Стенающая и плачущая Роксана склонилась над умирающим, уже чувствуя первые позывы к рвоте. Но вместо застывшего лица сына — с посиневшими губами, с белым покрытым испариной лбом и влажными волосами — она вдруг с ужасающей ясностью увидела руки Пердикки и скорчившегося на них недоношенного ребенка Статиры.
По телу Александра пробежала сильная судорога. Его глаза закатились. Отрава добралась и до ее внутренностей, пронзив живот острой спазматической болью. Роксана подползла на коленях к двери и крикнула: — На помощь! На помощь! Но никто не пришел.
Библиотека царя Птолемея находилась на верхнем этаже дворца, ее окна выходили на александрийскую набережную. Погода стояла прохладная, с берега долетали порывы морского бриза. Сам царь сидел за громадным столом из полированного эбенового дерева, вся поверхность которого в прежние времена была завалена ворохом чертежей и бумаг, ибо его владелец в те дни усердно занимался законотворчеством и достраивал Александрию. Теперь на обширной столешнице лежало лишь несколько книг да рядом с набором письменных принадлежностей спал кот. Государственные дела перешли к сыну, вполне успешно с ними справлявшемуся. Птолемей передавал ему бразды правления постепенно и с нарастающим удовольствием.
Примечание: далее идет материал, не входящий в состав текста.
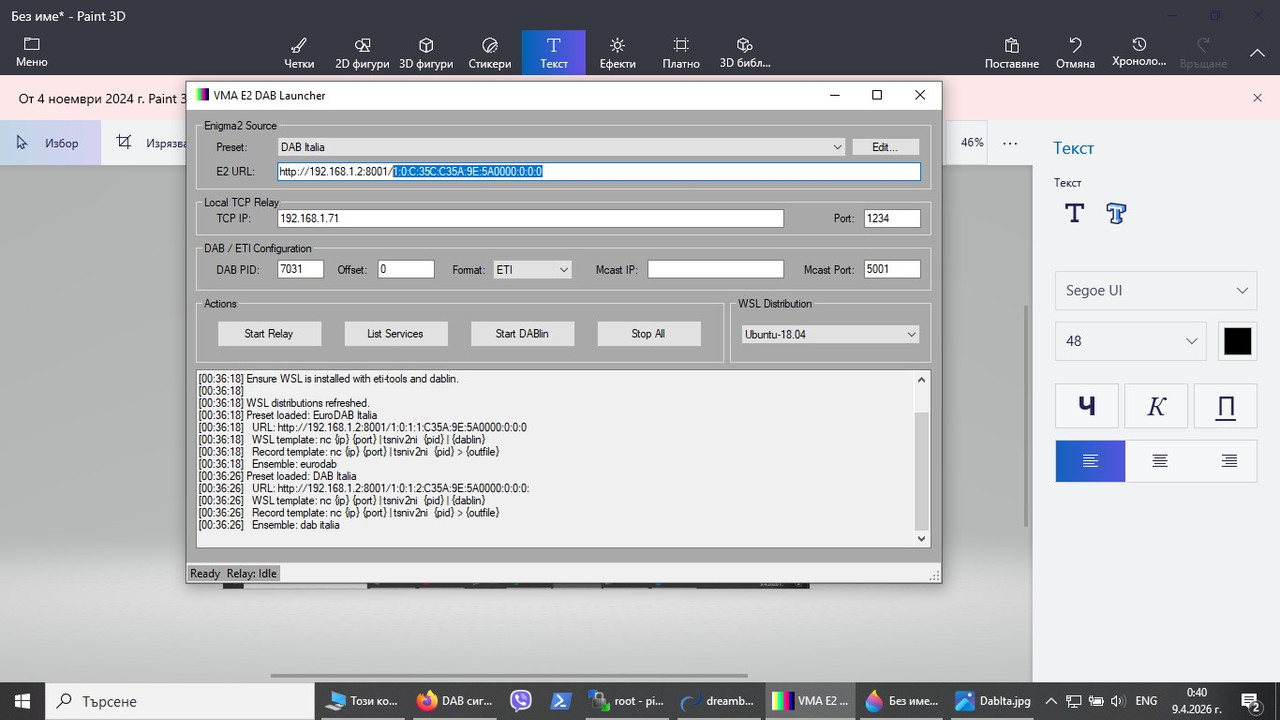Open the Canvas (Платно) settings
Image resolution: width=1280 pixels, height=720 pixels.
tap(681, 53)
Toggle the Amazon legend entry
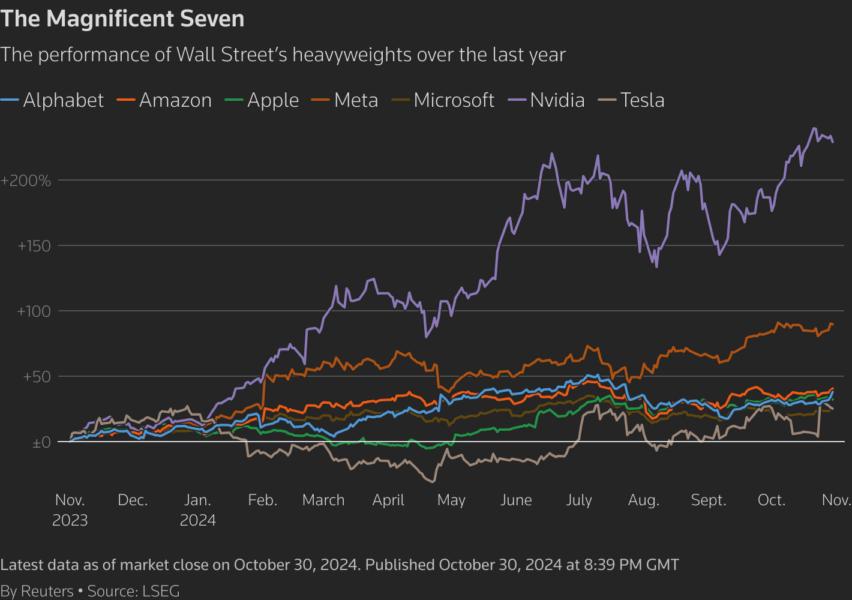The height and width of the screenshot is (600, 852). (x=175, y=100)
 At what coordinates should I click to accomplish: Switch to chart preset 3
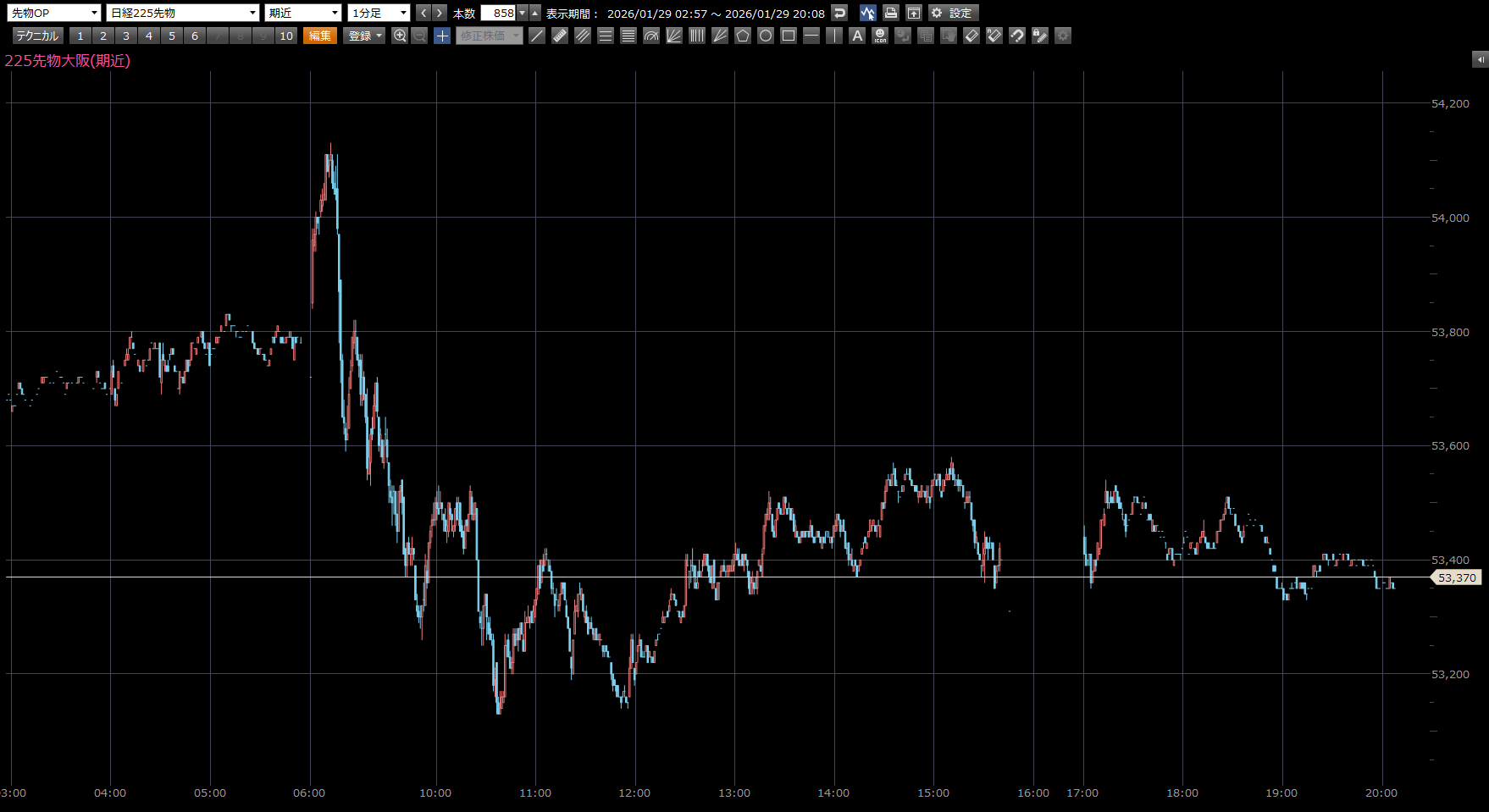point(126,36)
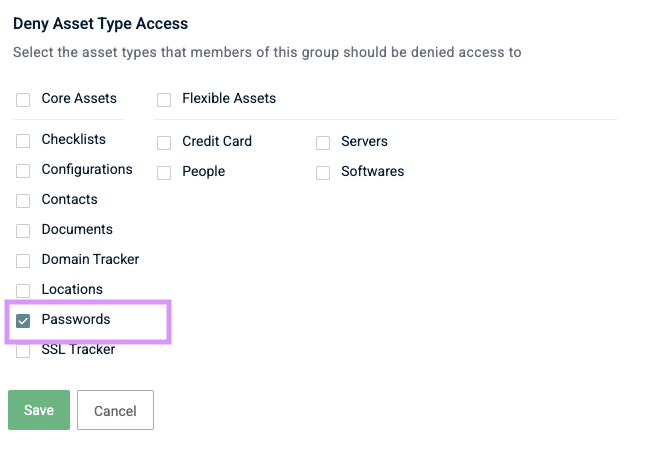
Task: Check the Credit Card checkbox
Action: (164, 143)
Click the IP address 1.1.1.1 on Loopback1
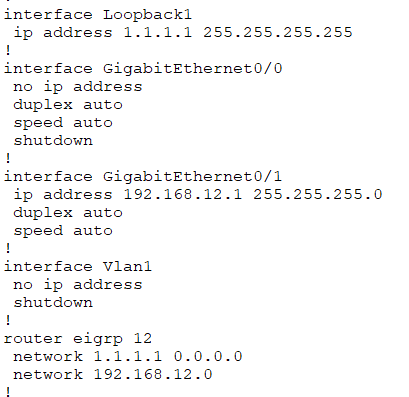Image resolution: width=409 pixels, height=397 pixels. coord(158,33)
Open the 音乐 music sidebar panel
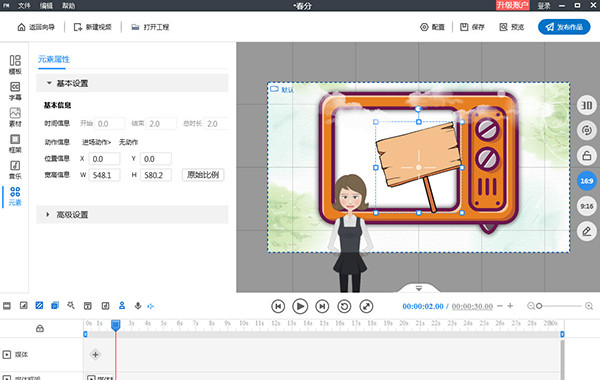Screen dimensions: 600x380 pos(15,170)
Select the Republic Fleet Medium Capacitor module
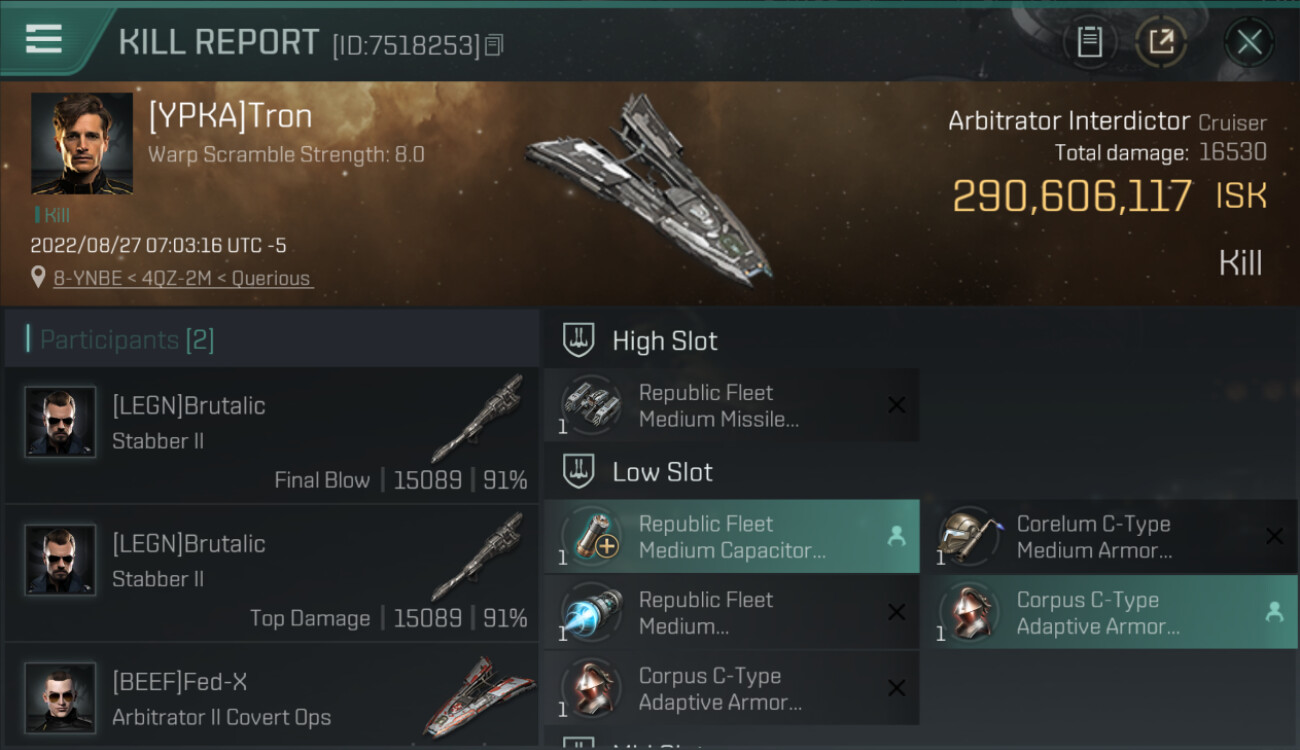The image size is (1300, 750). point(732,537)
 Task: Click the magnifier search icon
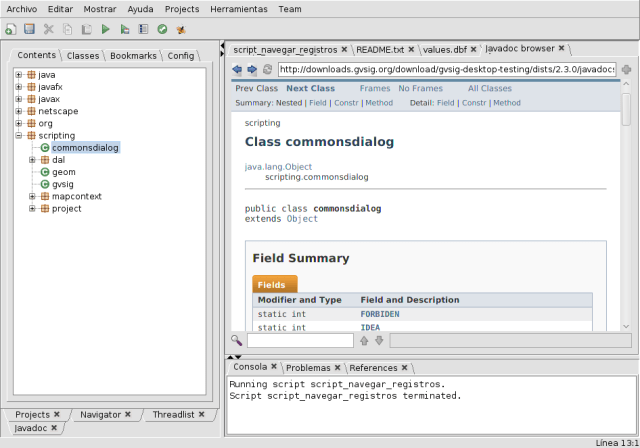(237, 341)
Годы брали свое, сейчас он уже разменял девятый десяток.
Он взглянул на покрытую письменами табличку. Рука его потеряла былую твердость, но почерк оставался вполне разборчивым. Во всяком случае, Птолемей надеялся прожить достаточно долго, чтобы в случае надобности дать переписчикам нужные пояснения.
Несмотря на одеревеневшие суставы, общую вялость и прочие старческие недомогания, Птолемей наслаждался своим уединенным существованием. Раньше ему вечно не хватало времени на чтение, и теперь он наверстывал упущенное. Кроме того, у него появилась возможность завершить некий давно начатый труд. Долгие годы то одно, то другое не позволяло ему взяться за него основательно. Сначала пришлось прогнать от себя старшего сына, оказавшегося безнадежно порочным (на его матери, сестре Кассандра, Птолемей женился сгоряча — по политическим соображениям), что повлекло за собой необходимость взять под особый пригляд, а затем и готовить к престолонаследию второго сына, родившегося гораздо позднее. Злодеяния первенца омрачали старость Птолемея; часто он упрекал себя за то, что не предал преступника казни. Но сегодня ничто не отвлекало его от спокойных раздумий.
Их размеренное течение прервал приход наследника. Младший Птолемей, которому исполнилось двадцать шесть лет, был македонцем самых чистых кровей, ибо на свет его произвела сводная сестра Птолемея, ставшая третьей женой уже пожилого царя. Ширококостный, под стать отцу, он постарался войти как можно тише, думая, что старик задремал в своем удобном кресле. Но одного его шага по расшатанным половицам оказалось достаточно, чтобы с заполненных до отказа библиотечных полок тут же свалилось несколько свитков. Птолемей, улыбнувшись, оглянулся.
— Отец, из Афин прибыл очередной сундук с книгами. Куда прикажешь их отнести?
— Из Афин? О, отлично. Пусть тащат сюда.
— Где же ты будешь держать их? Тебе уже приходится складывать рукописи на полу. Скоро до них доберутся крысы.